Если гениальным художникам в таких непростых, зажатых условиях удавалось создавать великие произведения, то это лишь говорит об искренности их простодушной веры в сказания Ветхого и Нового заветов. Да ещё это говорит о том, что живую человеческую мысль никакими насильственными мерами задушить невозможно.
Приблизительно в XIV веке картина стала меняться. И первой страной, которая стала на новый путь и повела за собою другие народы, была Италия. Искусство начало всё чаще устремляться от небесных сюжетов к земным, оно всё чаще обращалось к обыкновенному человеку и его переживаниям, к его страстям и чувствам. Из мира отвлечённого, созданного легендой, воображением, оно переходило в конкретный, повседневный мир, и это открыло перед художниками и поэтами такие просторы, о которых люди средневековья никогда и не мечтали. Так появились на рубеже времени два великих итальянских поэта – Данте и Петрарка, в творчестве которых человечество сделало решительный шаг от старого к новому.
Рука об руку с искусством шла наука, ниспровергавшая укоренившиеся представления о вселенной, ложные истины, предрассудки. В 1492 году генуэзец Колумб открыл Америку и доказал своим плаванием, что Земля – шар, а не плоское тело, по которому можно доехать до края и свалиться в неведомую пустоту. В 1543 году польский учёный Николай Коперник заявил на весь мир, что Земля обращается вокруг Солнца, а не Солнце вокруг Земли, как это в течение полутора тысяч лет утверждали астрономы и философы.
В Италии, Англии, Франции десятки учёных делали ту же работу, утверждая господство разума и живого опыта над слепой верой и мёртвыми догмами схоластики. И внезапно на помощь искусству и естественным наукам пришли археология и филология. При постройке какого-то здания в Риме рабочие, копавшие землю, наткнулись на обломки античных статуй. За первыми находками последовали другие. И перед глазами изумлённого человечества открылся огромный, давно забытый мир античного искусства – свободного, прекрасного и неисчерпаемо разнообразного, – искусства, которое стало источником вдохновения и школой мастерства для многих и многих поколений художников и скульпторов.
Интересна история подделок времён Ренессанса.
Даже древние римляне жаловались на то, что страна наводнена подделками старых шедевров. Однажды Микеланджело сделал копию греческой статуи. Его друг посмотрел на статую и сказал, что если он закопает её на некоторое время в землю, она будет выглядеть подлинной. Микеланджело последовал совету и через несколько лет продал статую за большие деньги. Так что это дело не новое.
Вообще, превосходство Микеланджело над остальными современными ему скульпторами стало очевидным уже после появления скульптурной композиции «Пьета», установленной в римском соборе св. Петра. Когда Микеланджело закончил эту работу, ему было всего 25 лет. «Пьета» была единственной подписанной работой Микеланджело – объяснение этому факту мы найдём у основоположника современного искусствознания Джорджа Вазари. Он рассказывает о восторге, вызванном выставленной на всеобщее обозрение скульптурой. Затерявшись в толпе восхищённых зрителей, Микеланджело однажды подслушал, как двое миланцев клялись и божились, что такую великолепную скульптуру мог изваять только их земляк.

——————

ЗАДАНИЕ A:
Процитируйте из текста об эпохе Возрождения фрагмент, который открывается словами «Рука об руку» и завершается словами «астрономы и философы.».
ЗАДАНИЕ B:
Ответьте на вопросы по тексту об эпохе Возрождения.
(i) В каком году Николай Коперник заявил, что Земля обращается вокруг Солнца?
(ii) Какая страна первой стала на новый путь в искусстве?
(iii) Сколько лет было Микеланджело, когда он закончил «Пьету»?
ЗАДАНИЕ C:
Продолжите текст об эпохе Возрождения с того места, на котором он заканчивается.

БЛОК ДАННЫХ:
——————

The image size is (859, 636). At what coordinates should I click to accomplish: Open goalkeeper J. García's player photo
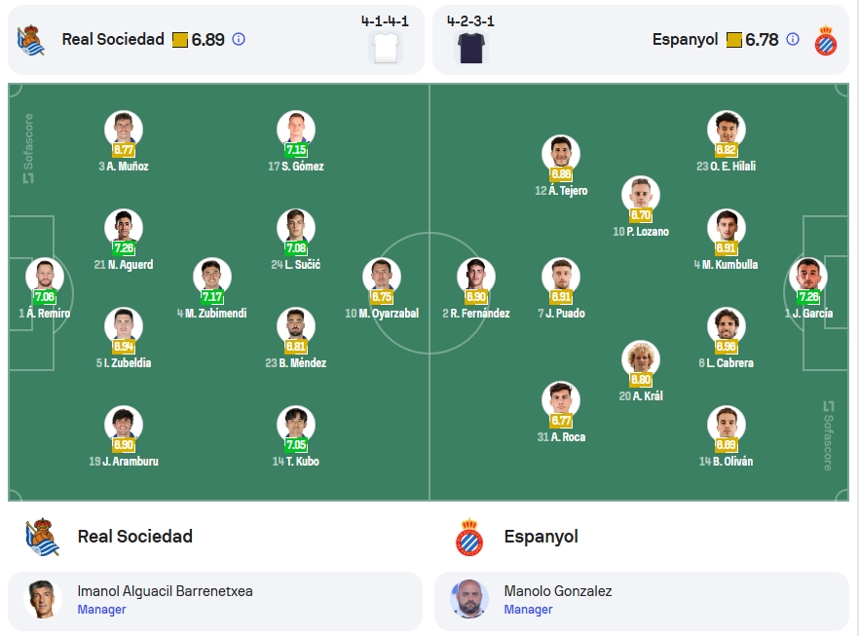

——————

ИТОГОВЫЙ ОТВЕТ A:
Рука об руку с искусством шла наука, ниспровергавшая укоренившиеся представления о вселенной, ложные истины, предрассудки. В 1492 году генуэзец Колумб открыл Америку и доказал своим плаванием, что Земля – шар, а не плоское тело, по которому можно доехать до края и свалиться в неведомую пустоту. В 1543 году польский учёный Николай Коперник заявил на весь мир, что Земля обращается вокруг Солнца, а не Солнце вокруг Земли, как это в течение полутора тысяч лет утверждали астрономы и философы.

ИТОГОВЫЙ ОТВЕТ B:
(i) Коперник заявил об этом в 1543 году.
(ii) Первой страной была Италия.
(iii) Микеланджело было 25 лет.

ИТОГОВЫЙ ОТВЕТ C:
Ночью Микеланджело тайно прокрался в собор с лампой и резцами и высек на поясе Мадонны гордую надпись: «Микеланджело Буонарроти, флорентиец».
История мошенничества известна и про знаменитого итальянского композитора, первопроходца классической оперы Клаудио Монтеверди, в мире музыки знаменующего переход от эпохи Возрождения к эпохе Барокко.
После отъезда из Мантуи, композитор прибыл в Венецию, где возглавил капеллу собора св. Марка. Музицируя там во славу божью, он, тем не менее, сохранил верность театру и «между делом» создавал оперу за оперой для иногородних заказчиков, сиречь халтурил. Разумеется, влияние такой музыки сказывалось и на его церковных композициях. Ужасное кощунство? Ещё бы! Но жизнерадостным посетителям собора это нравилось! Как и лукавым священнослужителям из других церквей Венеции, действовавшим по принципу: заимствуя светскую музыку, подставь под неё благочестивый текст. Долго оставаться незамеченными такие проделки не могли. Однажды, случайно попав на богослужение в другой собор, Монтеверди услышал знакомую ему музыку и воскликнул в изумлении:
– Господи, прости меня! Но для тебя я всё это не сочинял!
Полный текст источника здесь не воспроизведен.